# Crappie Trip Spring 2018



## undertaker

Did Reelfoot last year, want to try a new lake Alabama or Mississippi. Any help appreciated


----------



## Lundy

I am thinking the same way. We went to Lake Cumberland last year late spring and had a bunch of fun on bass and crappie and will probably go back again this spring but I also would like to do a late Feb early march trip to a southern lake. Not sure I want to go to the crowded miss lakes but somewhere. Maybe we could get a group of boats for a trip


----------



## undertaker

Thinking Kentucky lake or Grenada but open to all options


----------



## chaunc

If you're heading south, just pick any of the lakes and go. They're all good. The earlier in the spring, the further south you go. Florida and Louisiana in February and Mississippi in March. Kentucky in April.


----------



## RMK

me and a buddy might be up for this trip. i looked into kentucky/berkley and Weiss a little bit. crappie usa tournaments will also be going to Weiss late february and cumberland early april


----------



## crappiedude

I used to go to Weiss every year in late Feb and if you hit it right it was a hoot. I would try for last week Feb or 1st week of March. Lots of people long line troll down there and it produces tons of fish. We'd troll, cast or shoot docks and had success with all methods. Weiss lake has some monster stripers in it too. Caught on 6# test line and 1/16oz jig.


----------



## Zach Jones

I agree man just pick one! I just came from Alabama visiting friends and after just 2 hour fishing each day I got 17 my first day and 8 the next day.


----------



## crappiedude

If you go to Alabama be aware it's not like Ky where you can bring home all the legal fish you catch. The below paragraph is straight out of their regulations.

"*It is a violation of Alabama law for any person to transport more than one day’s creel limit of any species of fish beyond the boundaries of this state*. It is a violation of Alabama law for any person to fillet freshwater fish while on public waters except when fish are being prepared for immediate cooking and consumption, provided however, that fish may be drawn or gutted with heads left attached."

If you go there for 4 or 5 days and catch a limit each day you are still only allowed to transport 1 days limit out of state which is 30 crappies.


----------



## Zach Jones

No laws broken here buddy. I'll try to keep that in mind when I go back down to fish for those slabs this weekend. Didnt know that law.


----------



## crappiedude

Most people don't know about that law and that's the reason I posted it. The last year I was down there (it's been a while) some guys were getting busted as they crossed the state line.
Just wanted to give a heads up when I saw the talk about going to Alabama.
I always liked going down there, the fishing was fun.


----------



## Zach Jones

Yeah man the fishing is awesome!


----------



## Bluegillin'

I am definitely a law abiding person, but I am curious as to how they would enforce that. I would think once you actually crossed the border that you would be in another jurisdiction. Can an Alabama officer pull you over in Tennessee as an example? Also, what if you caught a bunch of fish in Mississippi and drove home through Alabama, how could you prove the fish were caught in Mississippi. I guess the safe thing is to have a large fish fry each night while fishing in Alabama.


----------



## Zach Jones

Lol I agree!

### Given request 1
Answer these from the crappie trip thread, one line each:
(a) Which lake did undertaker fish last year?
(b) Which states does chaunc recommend for February?
(c) How many crappies does crappiedude say may be transported out of Alabama?
### Given request 2
Put this sentence from the crappie trip thread into Spanish: "Weiss lake has some monster stripers in it too."
### Given request 3
Continue the crappie trip thread by adding the next forum reply after its final post.

### Recorded data
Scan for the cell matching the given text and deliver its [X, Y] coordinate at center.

### Reply 1
(a) Reelfoot
(b) Florida and Louisiana
(c) 30 crappies, one day's limit

### Reply 2
El lago Weiss también tiene algunas lubinas rayadas enormes.

### Reply 3
----------



## Lundy

You guys all decide where you are going and if my work schedule permits I will try and join you. Lake Washington in Miss looks very enticing to me.


----------



## Specwar

I used to fish Flint Creek Reservoir in Wiggins Mississippi and had great crappie success there. Had several 2-3# crappies. That was back in the early 70's but I am sure it is still a very productive lake as the crappies grow year round down there.


----------



## Snyd

Always wanted to fish Kentucky Lake - I have fished Cumberland several times and have done really well - Have good friend that owns a cabin down near the lake so that helps. Fished Kerr Reservoir several years ago and wow what a lake that was - Wouldn't mind going back and fishing the body of water either.


----------



## undertaker

It's still up in the air for me an my buddy on where to go.


----------



## Popspastime

Cherokee, Douglas, Watt's Bar, Dale Hollow, Kentucky Lake, Barkley should fill my tour this spring. Depending on weather were planning on leaving out for the first week of April and staying 2 weeks maybe 3, depends on the weather. Top Crappie lakes would include Kentucky Lake, Cherokee, and Douglas. Bass in all but I think Watts Bar and Kentucky Lake would be best there. Just head south (watch the weather) temp is the deal breaker down there and work your way north with the temps.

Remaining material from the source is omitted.